Methods: Patients aged 18 to 80 years old who underwent endoscopic endonasal surgery at a single institution from 2010 to 2022 for a Rathke's cleft cyst were identified. Forty-five patients met criteria for retrospective chart review according to institutional IRB guidelines. For bivariate analyses, Pearson's chi-squared test or Fisher's exact test was used to compare categorical outcomes, and Wilcoxon tests were used to analyze continuous outcomes. Multivariable analyses used logistic regression to adjust for and identify possible confounding variables. R statistical software (version 4.1.1) was used for all statistical analyses.

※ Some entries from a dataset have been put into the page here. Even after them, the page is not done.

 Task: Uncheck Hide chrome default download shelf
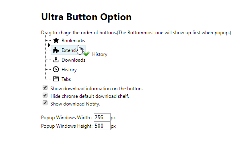pyautogui.click(x=45, y=95)
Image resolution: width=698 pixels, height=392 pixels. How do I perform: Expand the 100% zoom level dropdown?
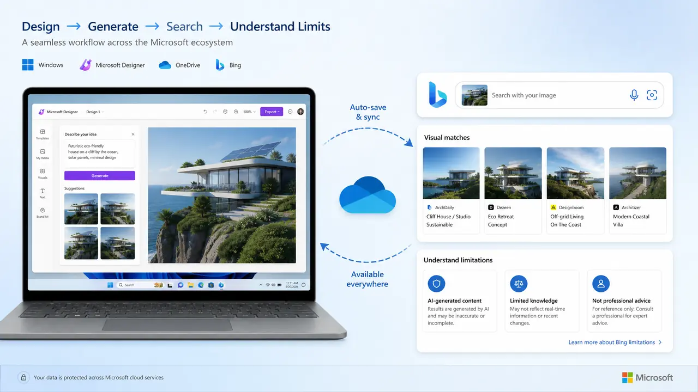click(x=249, y=112)
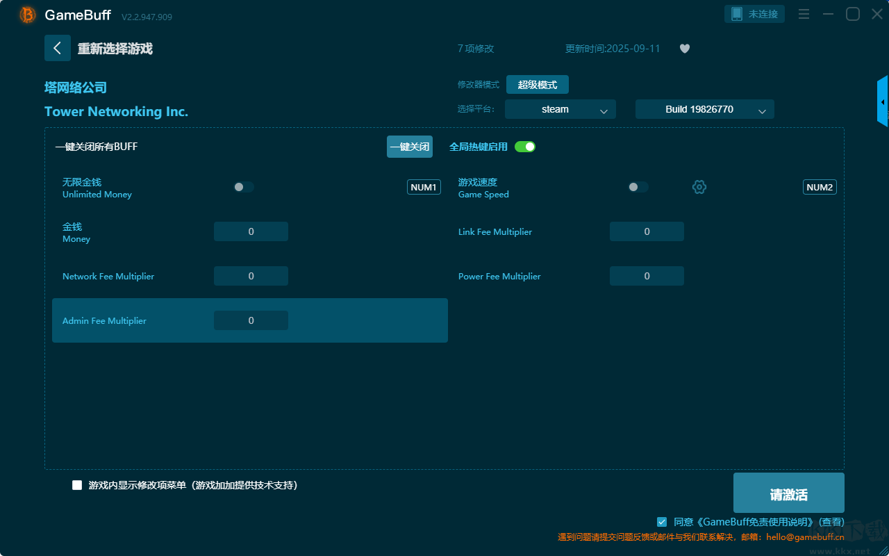
Task: Open Game Speed gear settings
Action: point(699,187)
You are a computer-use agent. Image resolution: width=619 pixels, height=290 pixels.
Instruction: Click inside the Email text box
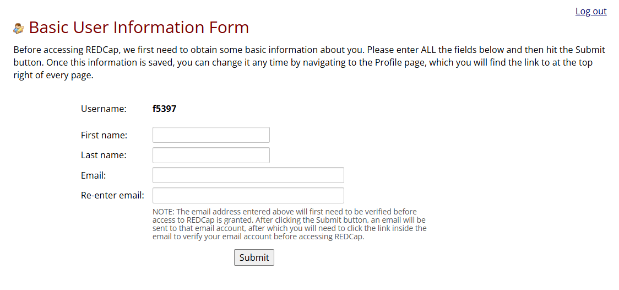[248, 175]
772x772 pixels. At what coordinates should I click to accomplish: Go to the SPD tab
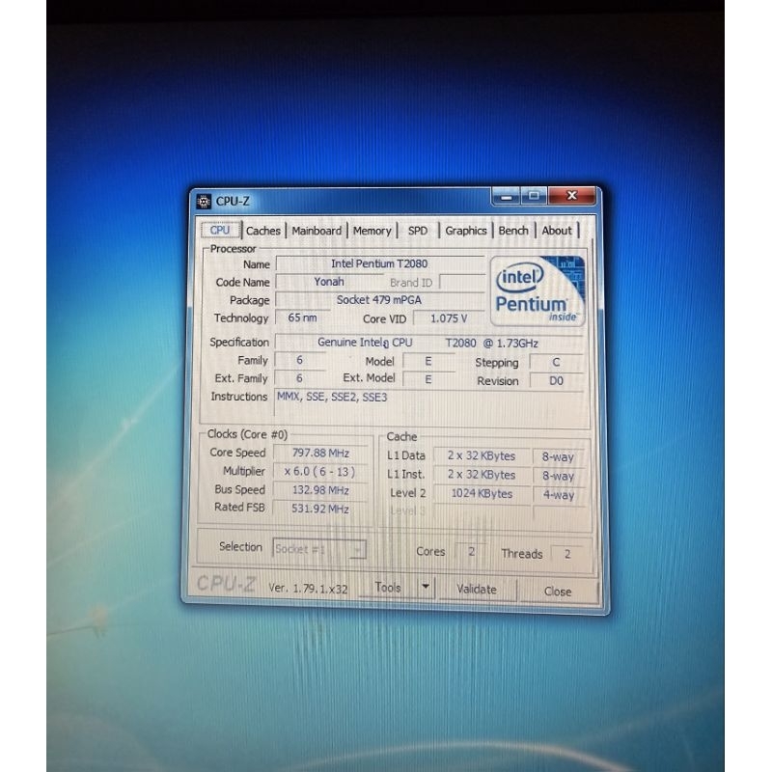(x=418, y=231)
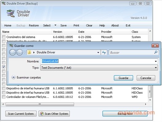Click the shield icon on Scan Other System

point(42,114)
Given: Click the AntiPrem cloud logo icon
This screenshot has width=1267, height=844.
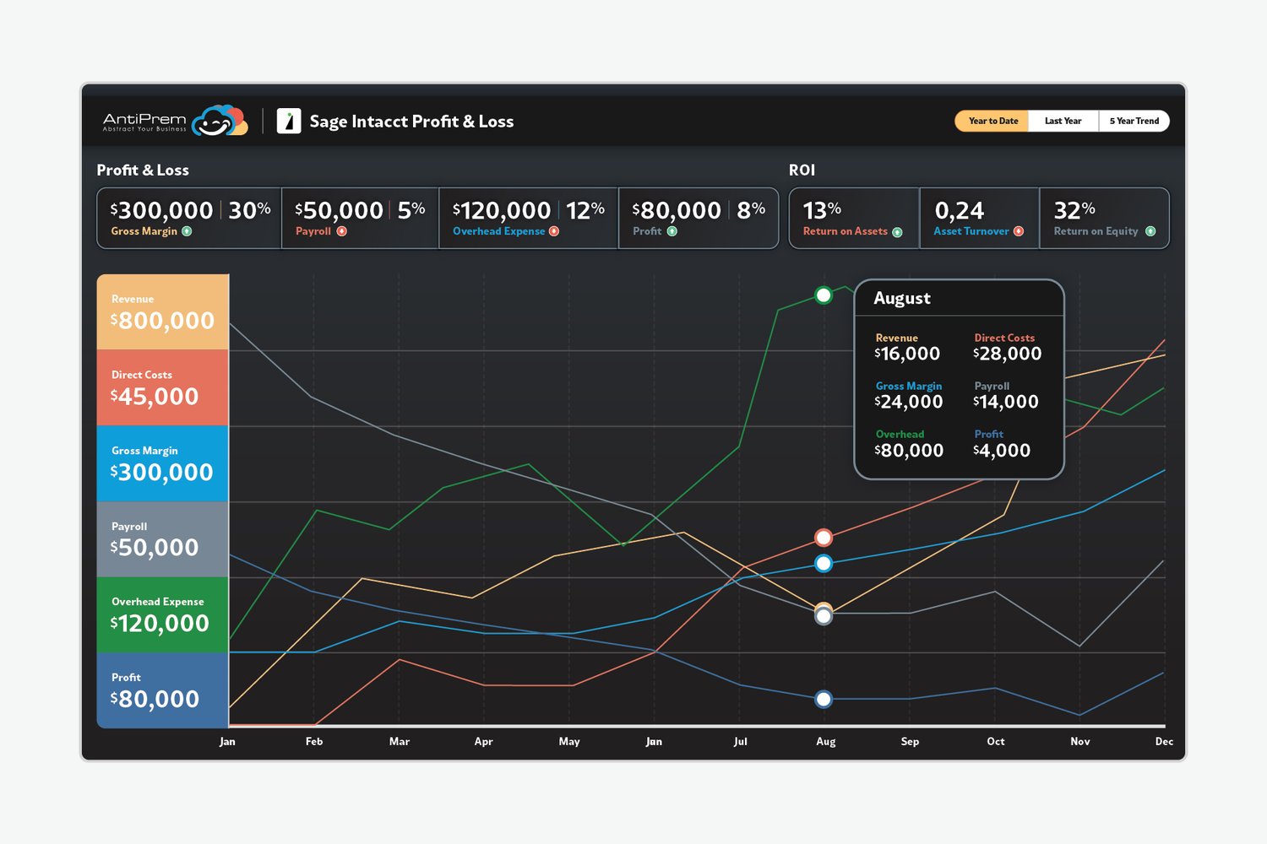Looking at the screenshot, I should pos(220,121).
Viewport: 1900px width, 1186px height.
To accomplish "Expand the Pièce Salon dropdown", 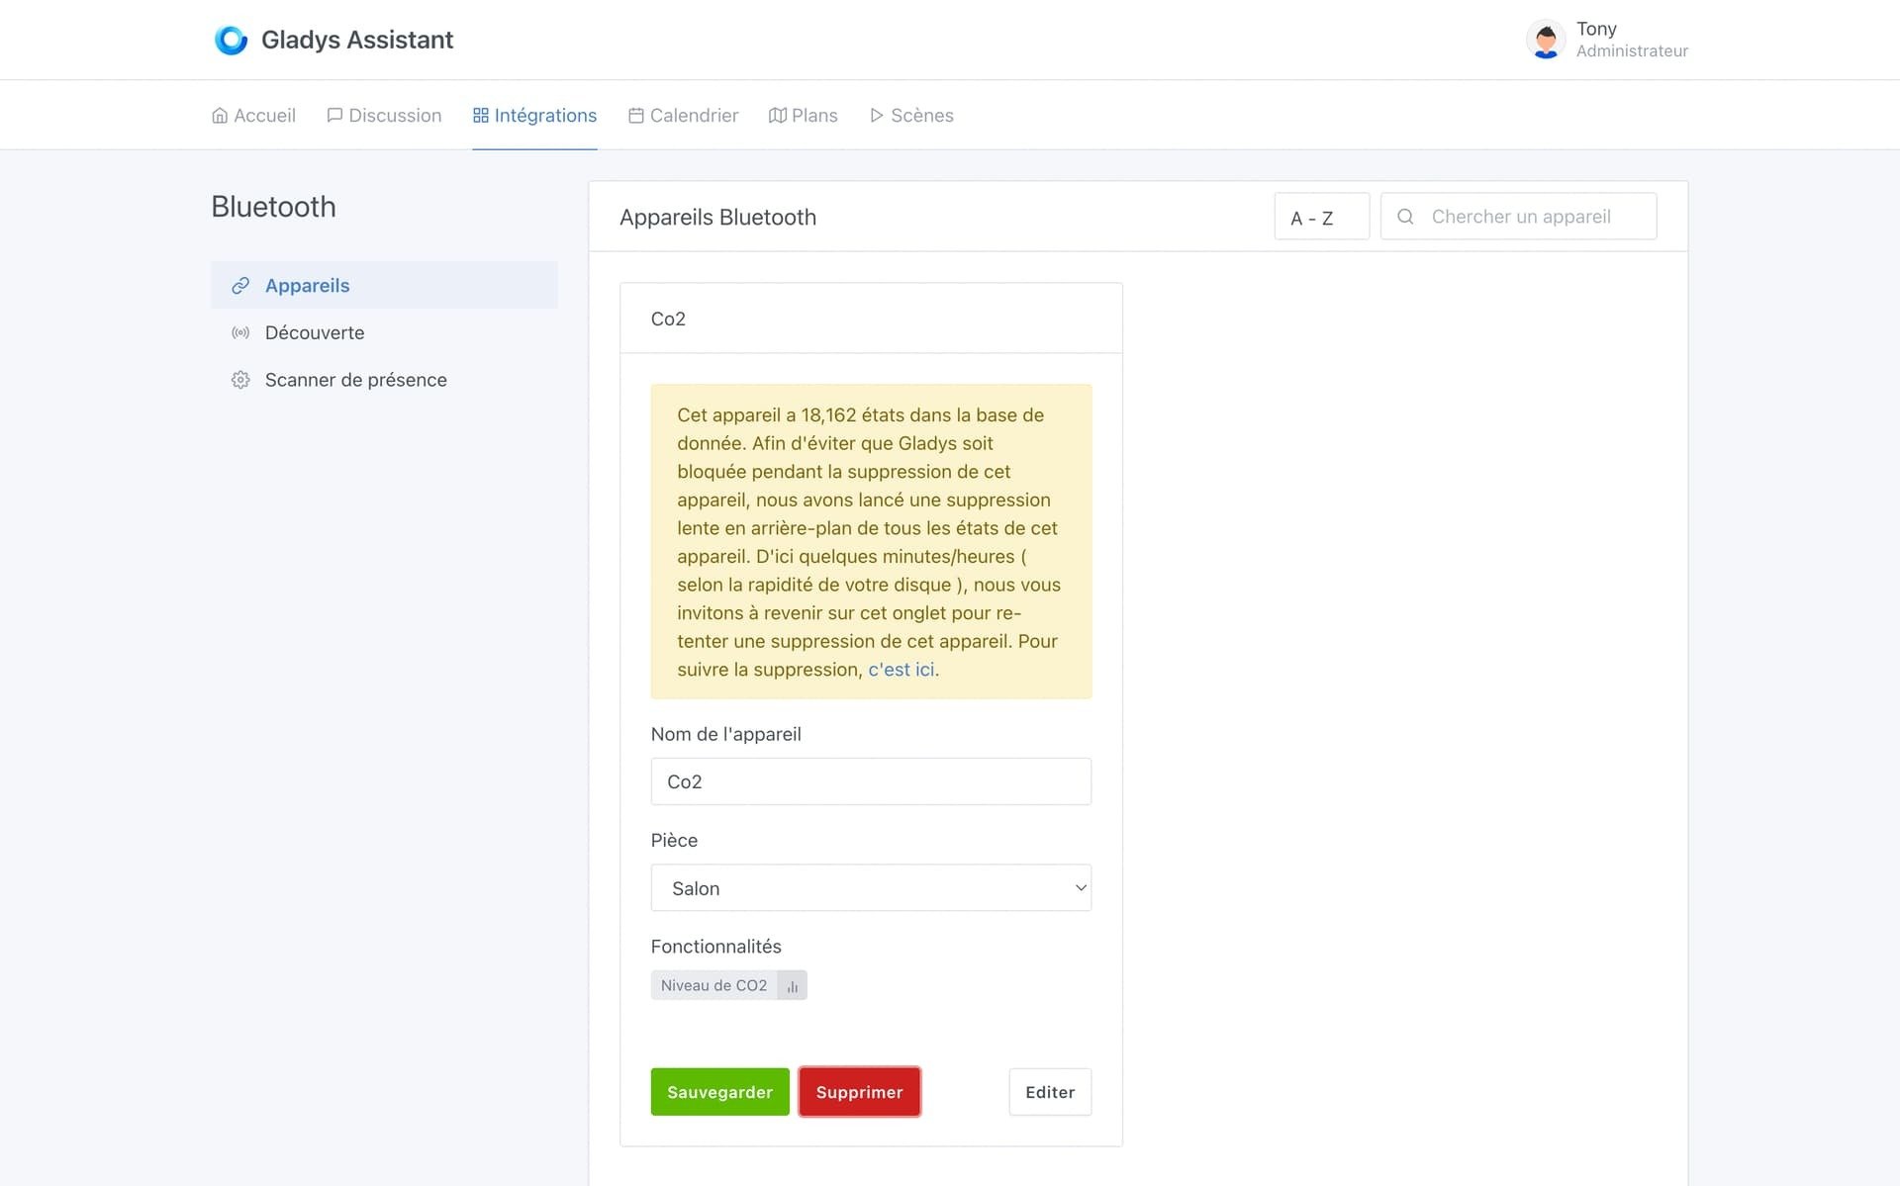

Results: Forty-five adult patients were treated using endoscopic endonasal surgery at our institution for RCC. Average and median ages were 39.5 and 34 years respectively, with 73.3% being female. The average follow-up duration was 70 ± 43 months. Visual impairment correlated significantly with larger cyst size. For each millimeter increase in any given dimension of the cyst (e.g., from “10 mm × YY × ZZ” to “11 mm × YY × ZZ”), the odds of visual impairment were 27% higher (p = 0.009). Additionally, females had nearly seven times greater odds of visual impairment compared with their male counterparts of the same age and harboring the same size cyst (p = 0.038). Visual impairment was more frequent in older individuals; with odds 4% greater for each year of life (p = 0.047). The presence of inflammation identified on histopathology increased the risk of pituitary hypofunction by 8.5 times compared with patients with the same degree of T2 intensity on magnetic resonance imaging (p = 0.02). Similarly, for patients demonstrating inflammation on histopathology, odds of pituitary hypofunction with T2 hyperintensity was 13.5 times greater than patients with T2 hypointense lesions (p = 0.009). Intraoperative cerebrospinal fluid (CSF) leakage rates increased by more than 8 times if cysts were larger than 2 cm (50% vs. 16.2% for <2 cm cysts, p = 0.037).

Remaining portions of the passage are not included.